-------- The records --------

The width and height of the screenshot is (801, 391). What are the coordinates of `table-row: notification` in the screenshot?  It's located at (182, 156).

--------
-------- The records --------

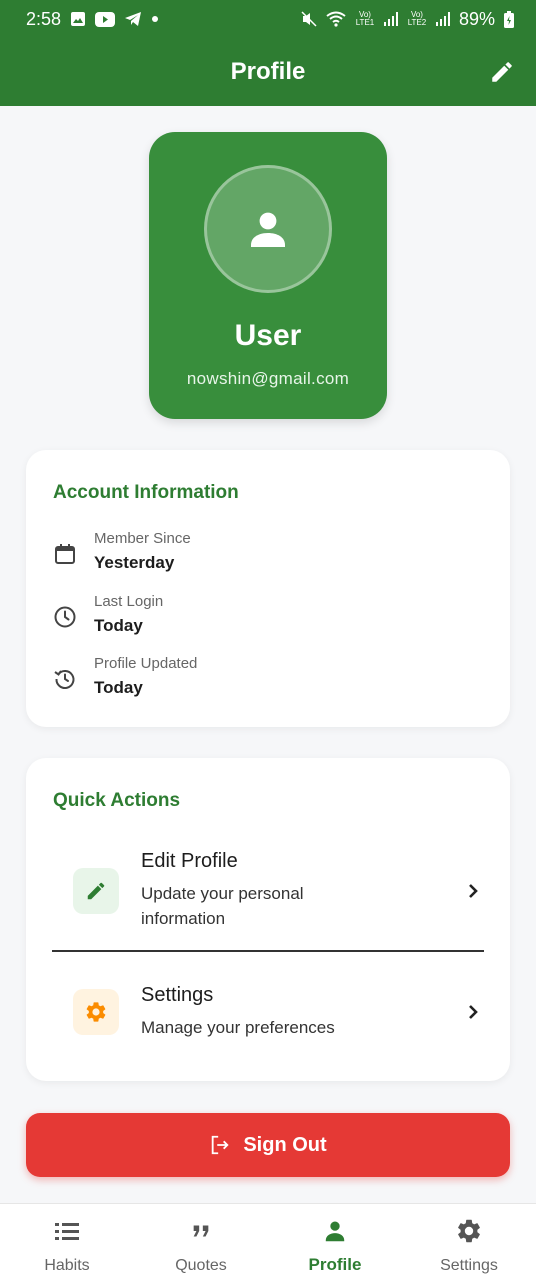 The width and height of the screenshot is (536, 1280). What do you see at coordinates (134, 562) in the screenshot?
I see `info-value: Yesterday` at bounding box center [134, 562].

--------
-------- The records --------

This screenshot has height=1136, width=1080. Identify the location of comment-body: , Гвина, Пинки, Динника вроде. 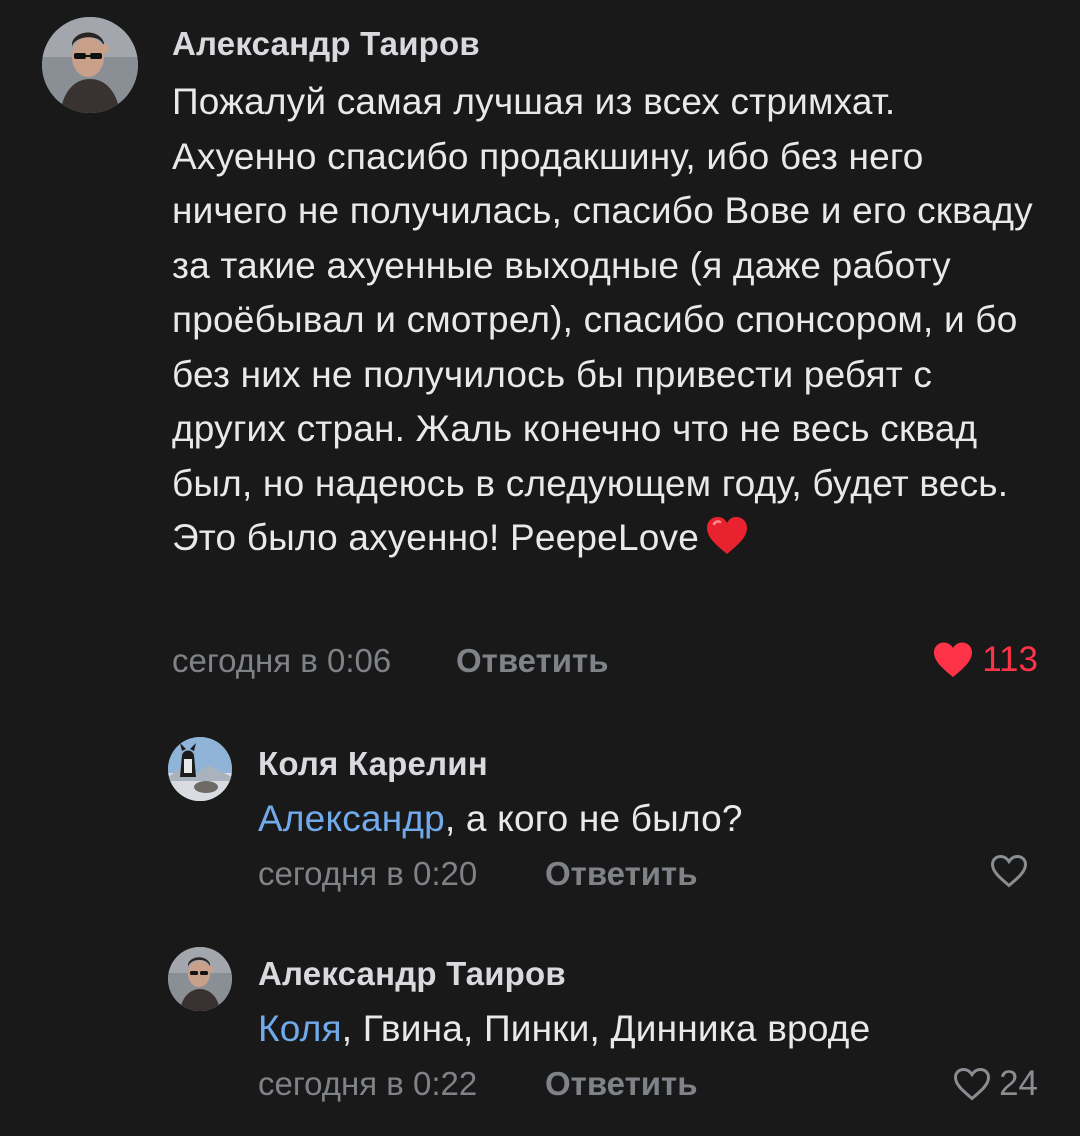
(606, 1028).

--------

Task
Format the lines starting at the line that contains "This screenshot has" and ending at the line that contains "(606, 1028)." as a Markdown table with the columns "Line No." and "Line Text", one line per table row and blank lines omitted. Leave the pictures out.

Exercise answer
| Line No. | Line Text |
|---|---|
| 1 | This screenshot has height=1136, width=1080. Identify the location of comment-body: , Гвина, Пинки, Динника вроде.  |
| 2 | (606, 1028). |